#### Material to process ####
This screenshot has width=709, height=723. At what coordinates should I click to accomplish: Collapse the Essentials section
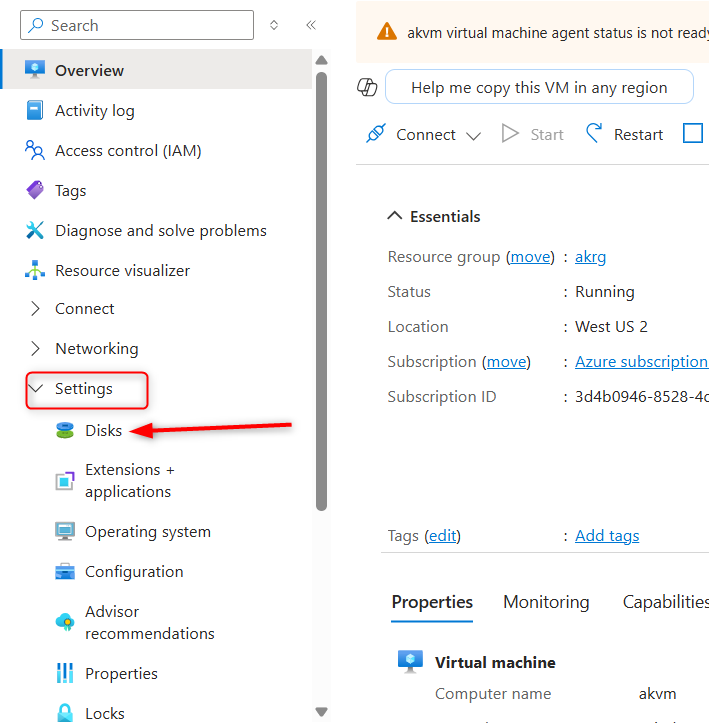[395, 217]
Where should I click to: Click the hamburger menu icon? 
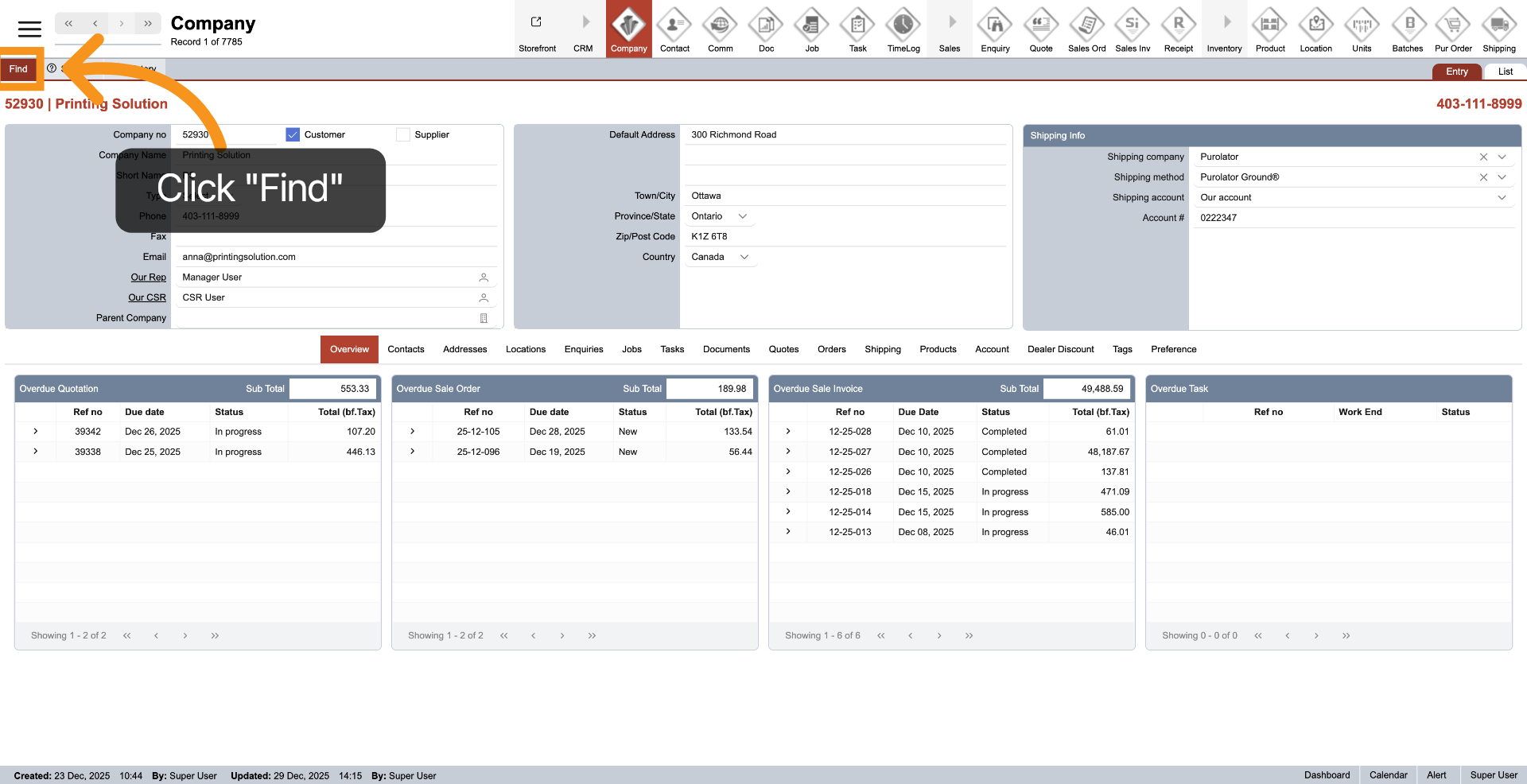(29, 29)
####
#### Material to process ####
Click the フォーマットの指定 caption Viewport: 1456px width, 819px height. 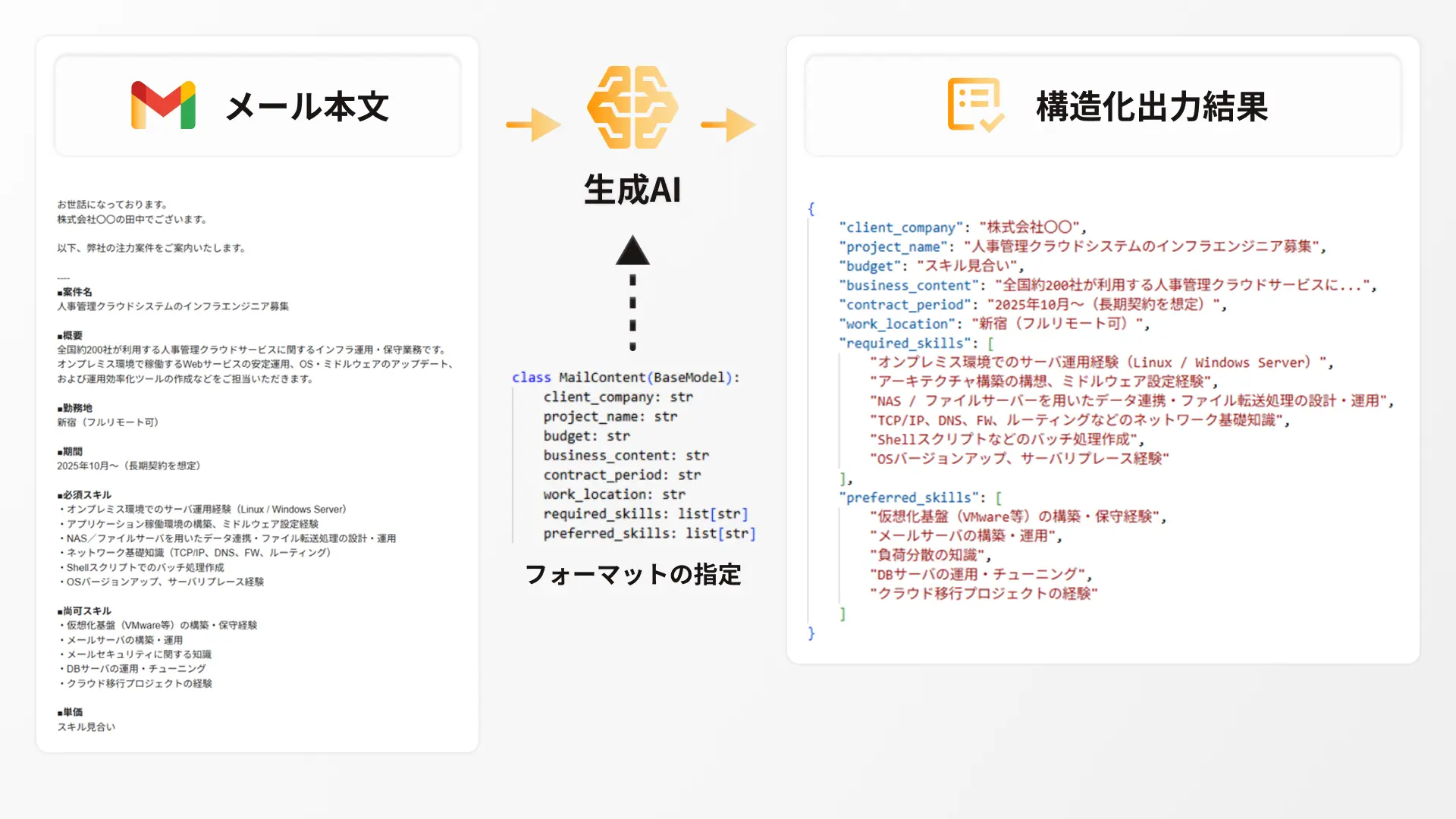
####
> **Task brief**: List every line above that contains the word "should", copying each such line in full; matching is case-sensitive.

> **Exercise result**:
This screenshot has width=709, height=723. At what coordinates should I click to accomplish: Collapse the Essentials section
Where should I click to: Click the hamburger menu icon? 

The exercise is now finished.